Other studies performed on the individual-level have concluded that general education is associated with less trachoma 
, but our study in Niger found the opposite and chlamydia infection was correlated directly with the self- reported years of education of the head of the household. Trachoma is felt to be disease which aggregates among the poor and uneducated 
, and studies have shown health education can improve trachoma control 
. However, a study in Mali showed the odds of trachoma was higher in households where children attended a traditional school compared to households where children attended a modern school. Mali shares a border with Niger of greater than 860 km and is likely more similar to Niger than more distant areas. The structure of the schools and the way in which children congregate in these schools is just as important as the years of education that have been received.

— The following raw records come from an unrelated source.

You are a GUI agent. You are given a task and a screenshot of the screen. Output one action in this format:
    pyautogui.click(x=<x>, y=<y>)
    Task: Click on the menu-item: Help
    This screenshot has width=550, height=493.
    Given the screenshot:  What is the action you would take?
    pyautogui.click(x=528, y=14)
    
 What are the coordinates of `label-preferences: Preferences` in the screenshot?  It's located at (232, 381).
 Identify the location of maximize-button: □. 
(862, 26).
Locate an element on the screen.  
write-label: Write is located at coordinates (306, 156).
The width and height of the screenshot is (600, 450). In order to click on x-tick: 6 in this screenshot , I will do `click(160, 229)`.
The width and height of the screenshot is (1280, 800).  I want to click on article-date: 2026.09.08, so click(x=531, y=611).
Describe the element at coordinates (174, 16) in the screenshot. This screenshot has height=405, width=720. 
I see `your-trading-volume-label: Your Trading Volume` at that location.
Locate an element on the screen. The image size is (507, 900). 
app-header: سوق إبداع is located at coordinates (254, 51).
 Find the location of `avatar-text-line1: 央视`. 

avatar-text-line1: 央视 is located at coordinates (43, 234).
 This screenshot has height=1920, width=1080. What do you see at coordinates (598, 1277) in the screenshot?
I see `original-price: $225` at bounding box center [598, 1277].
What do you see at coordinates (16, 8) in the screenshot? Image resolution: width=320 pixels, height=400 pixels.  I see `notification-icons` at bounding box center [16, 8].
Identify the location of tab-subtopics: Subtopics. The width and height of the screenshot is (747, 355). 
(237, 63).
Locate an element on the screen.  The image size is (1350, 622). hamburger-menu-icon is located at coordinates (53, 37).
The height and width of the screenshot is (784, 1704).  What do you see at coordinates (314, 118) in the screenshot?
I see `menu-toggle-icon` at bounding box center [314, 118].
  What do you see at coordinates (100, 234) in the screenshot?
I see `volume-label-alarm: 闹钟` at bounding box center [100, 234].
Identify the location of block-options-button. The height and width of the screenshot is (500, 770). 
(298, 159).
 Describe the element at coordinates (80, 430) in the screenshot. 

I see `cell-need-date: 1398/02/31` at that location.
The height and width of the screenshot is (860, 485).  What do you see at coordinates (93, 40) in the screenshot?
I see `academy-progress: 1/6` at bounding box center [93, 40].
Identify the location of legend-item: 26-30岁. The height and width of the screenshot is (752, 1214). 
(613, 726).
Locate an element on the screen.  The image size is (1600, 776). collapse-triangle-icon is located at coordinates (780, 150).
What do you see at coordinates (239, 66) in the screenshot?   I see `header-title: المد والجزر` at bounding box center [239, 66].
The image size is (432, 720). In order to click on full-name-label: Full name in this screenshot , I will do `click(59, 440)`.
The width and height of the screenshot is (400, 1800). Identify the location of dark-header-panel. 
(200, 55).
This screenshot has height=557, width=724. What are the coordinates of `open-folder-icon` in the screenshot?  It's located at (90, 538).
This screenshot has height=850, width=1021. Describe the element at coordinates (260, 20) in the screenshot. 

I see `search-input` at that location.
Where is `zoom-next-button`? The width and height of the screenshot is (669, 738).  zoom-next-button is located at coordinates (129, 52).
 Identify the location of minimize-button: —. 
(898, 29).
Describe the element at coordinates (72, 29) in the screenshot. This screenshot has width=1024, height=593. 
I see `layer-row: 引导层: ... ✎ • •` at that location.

We have used community-level predictors and community-level outcomes because trachoma is a communicable disease; poor hygiene and specific behavior of others in the same household and neighborhood may increase the risk of infection in the entire community 
. For these reasons the WHO strategy for reducing trachoma is implemented at the community level with community-wide interventions. Other trachoma studies have been cluster-randomized but then analyzed at the level of the individual 
. Like our study in Niger, the Tanzania arm of the PRET study found that facial flies are associated with ocular chlamydia infection 
. However, this individual-level study also showed that facial cleanliness is a risk for ocular chlamydia infection, an association which we were unable to identify. Reinfection is known to occur at the community level and an individual-level approach does not take this into account. In our study, we look for risk factors for higher community prevalence of ocular chlamydia infection.
The clinical exam for trachoma has been shown to be unreliable and poorly correlated with infection in some situations 
. We chose to use the more objective, masked, outcome of ocular chlamydia infection by PCR in our study. Note that we did include the clinical exam in the multivariate predictor model of infection by design, because TF and TI are consequences
of infection rather than causes
of it. However, in a different context, programs that have access to clinical surveys may be interested in the associated level of infection that we have measured here (). It is important to keep in mind the clinical exam for trachoma (TF) is close to 90% sensitive but only 30% specific in latent class analysis, leading to overtreatment in some situations 
. Furthermore, the poor correlation between the clinical signs of trachoma and the laboratory evidence of infection with C. trachomatis
, becomes more problematic as the community-level of infection decreases following mass treatment 
. Nevertheless, the clinical exam is inexpensive and easy to perform. It will remain an important tool for the WHO in their treatment guidelines and continued efforts to understand the relationship between clinical trachoma and infection with the causative bacteria is critical.
Multivariate analysis of clinical trachoma as a predictor of chlamydia infection in children 0–5 years.
There are several limitations to this study. First, we evaluated only a sample of sentinel children in the communities rather than all individuals and this may have produced bias in our estimates. Note that laboratory workers were masked to the identities of the sentinel children chosen and the communities in which they lived. Second, although all of the selected communities for inclusion in the study were evaluated successfully as planned, some individuals who were randomly selected for inclusion were missing; if individuals were not missing at random, this could also have created bias. All analyses were done on an intention-to-treat basis with no adjustments for missing individuals. Third, the evidence for risk factors of infectious ocular chlamydia that we have found in rural Niger may not be generalizable to other trachoma-endemic areas in other countries and continents because of differences in important, unmeasured cultural or environmental characteristics. The finding that more years of education of the head of household is associated with higher levels of chlamydia infection is counterintuitive. The study questionnaire asked specifically for the number of years of formal education that were completed. Religious education, a form of learning that is very common in this area, was not included in this estimate. If the education of adults is by methods other than formal education in households, our measurement could have been an underestimate of the total amount of education interfering with our ability to capture an association with infection.
In summary, we have found that facial flies and years of education of the head of the household are associated with community-level prevalence of ocular chlamydia infection. Further analyses will be performed as treatment begins in the study and continues over the next 3 years.